The division wants to acquire a greater understanding of the importance of the transfer of micronutrients from the sow to the progeny, and identify where there may be opportunities to improve the nutritional status of neonatal pigs, whether in utero or through colostrum.
“Industry is primarily concerned with the increase in litter size and the associated decrease in average birth weight of the progeny. Piglets with low birth weight are more challenging to keep alive and for farmers to make a profit on because of insufficient growth or weakened immune status.
So we are looking at supplementation of vitamins A, D, E, and C, as well as beta-carotene, in the diets of sows to see how they can boost the nutritional quality of the colostrum and aid the absorption of immunoglobulins in piglets,” said Bergstrom. “Some of these may be particularly important during times when there is temperature (heat) or other forms of stress.”
Colostral immunoglobulin transfer is said to be essential to the pig’s immunity and survival, as the newborn pig is devoid of circulating antibodies and must attain maternal immunoglobulins via colostrum during the first few hours postpartum.
“This is a fairly new avenue of swine research though - there is not a lot of work going on elsewhere looking at quality of colostrum and how that might be improved,” continued the DSM swine specialist.
Sow reproductive health
The recent emphasis on obtaining and capitalizing on the greater reproductive health and performance of sows has stimulated new research initiatives by DSM.
“Sow longevity has become more important as we can see an increase in number of piglets per sow during their lifetimes. Taking our lead from the dairy cattle side, we are exploring the benefits of beta-carotene supplementation for sows. The evidence is clear it can help in dairy cows’ reproductive health, colostrum and milk quality, and the health of calve; and we believe it can improve colostrum and milk quality in sows.
We are attempting to do research in this area with swine in the US, but we know there is interest in this concept globally,” said Bergstrom.
Conditional requirements for vitamin C
Pigs are generally recognized as being able to produce their own vitamin C, said Bergstrom.
However during weaning, due to high stress levels, this function in piglets often appears to be inadequate, he said.
“So we have explored whether supplementary vitamin C at this stage can improve their nutritional status and performance - in several studies it has been demonstrated that, when piglets received vitamin C supplementation immediately after weaning, their growth, feed intake and feed efficiency were improved.
We are continuing to investigate the benefits of such a supplementation strategy and explore the interplay of other important vitamins, as well as genetics, in this context,” said Bergstrom.
The DSM swine nutrition expert said the quality of the vitamins, supplied in swine feeds is critical, particularly in relation to vitamin C, and can’t be overstated.

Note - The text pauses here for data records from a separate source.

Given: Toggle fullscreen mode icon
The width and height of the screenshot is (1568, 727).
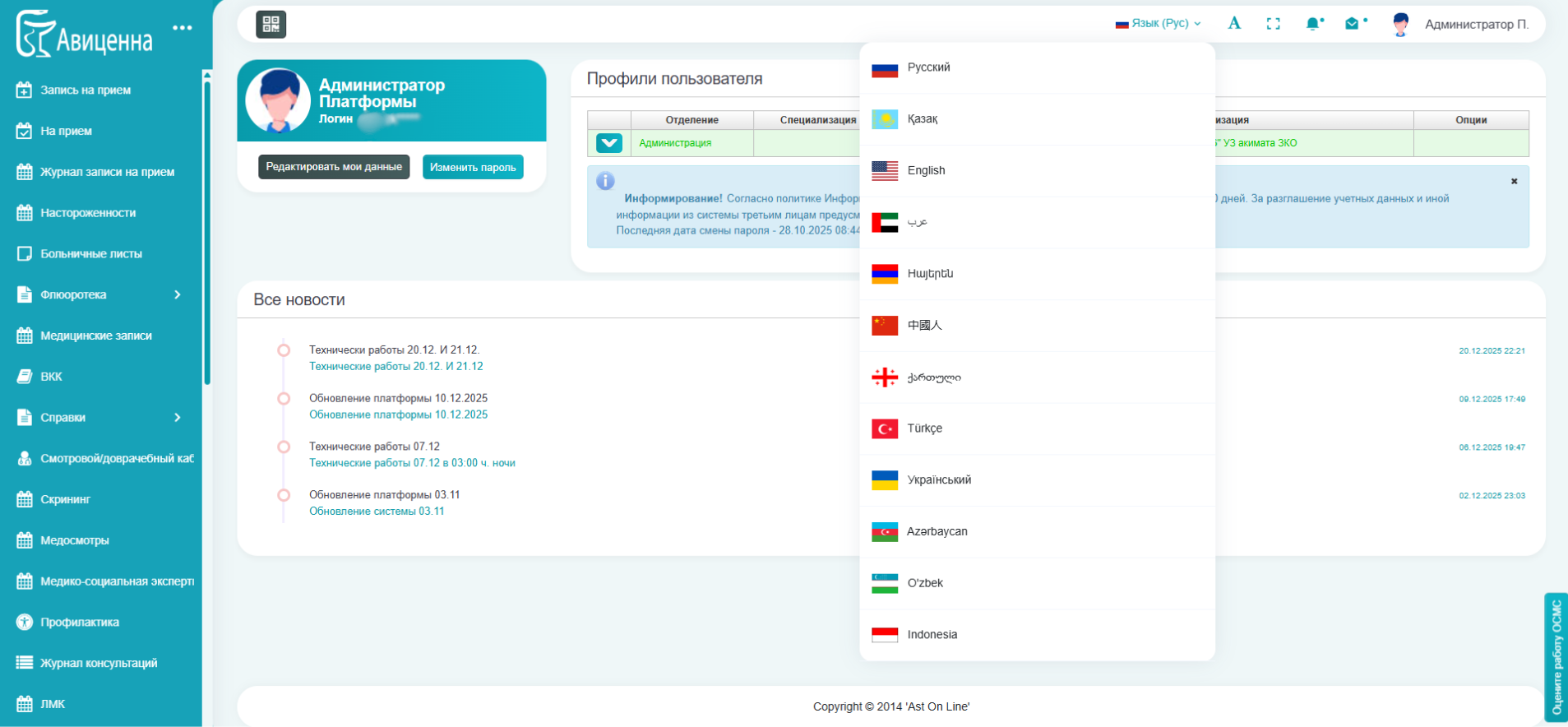Looking at the screenshot, I should tap(1274, 24).
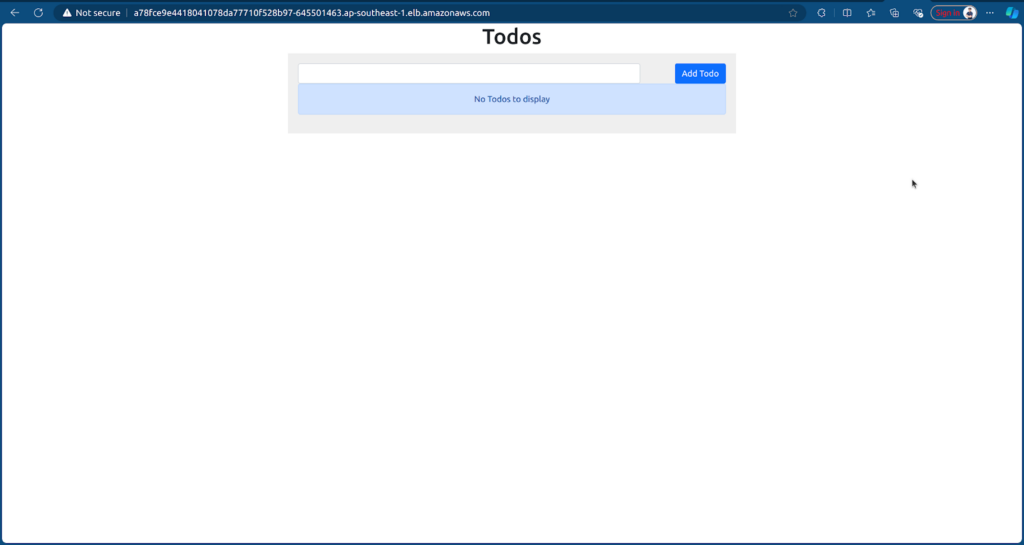Viewport: 1024px width, 545px height.
Task: Click the Sign in profile button
Action: [x=946, y=13]
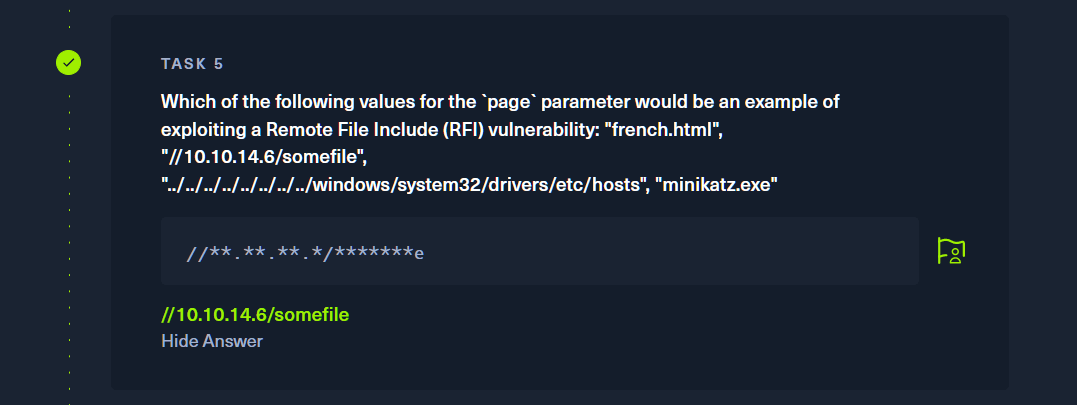Click the word "exploiting" in the question
The height and width of the screenshot is (405, 1077).
point(198,129)
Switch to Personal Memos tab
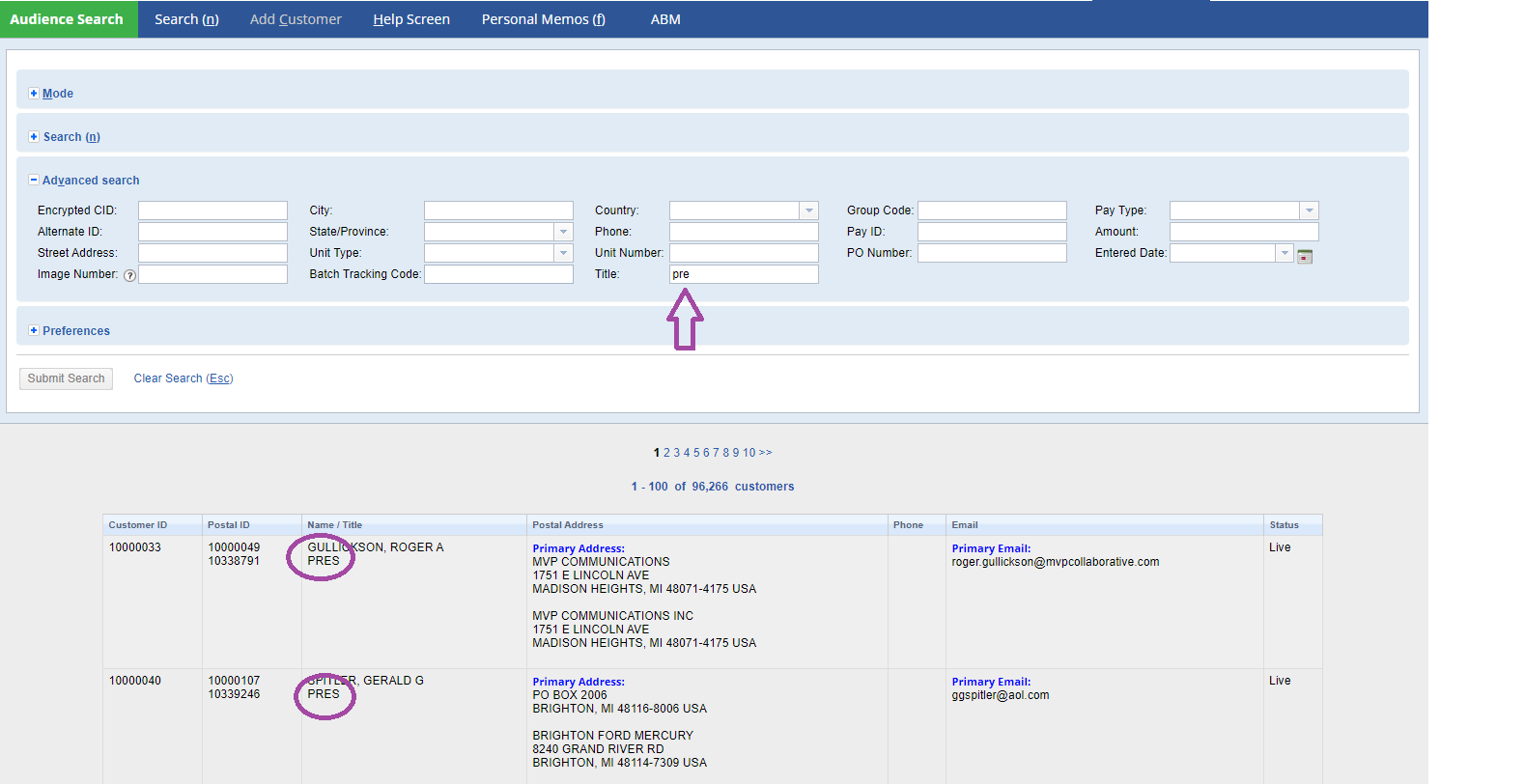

“This is something we strive to continually educate producers and industry about – stability should come ahead of cost when selecting vitamins as it’s about ensuring the vitamins are in a protected form to survive the processes used in feed manufacture so that they are available to the animals eating the feed,” he said.
Bergstrom noted some studies have not reported a benefit to supplementation with vitamin C post-weaning. “But in some of those studies they may not have used a stabilized form of the vitamin in diets that were pelleted. Vitamin C is one of the less stable vitamins, so a stable (phosphorylated) product form is important for achieving the desired benefits of supplementation,” he added.
The final vitamin product forms should also have good handling characteristics, so that their relatively small quantities are thoroughly distributed throughout the complete feed, he said.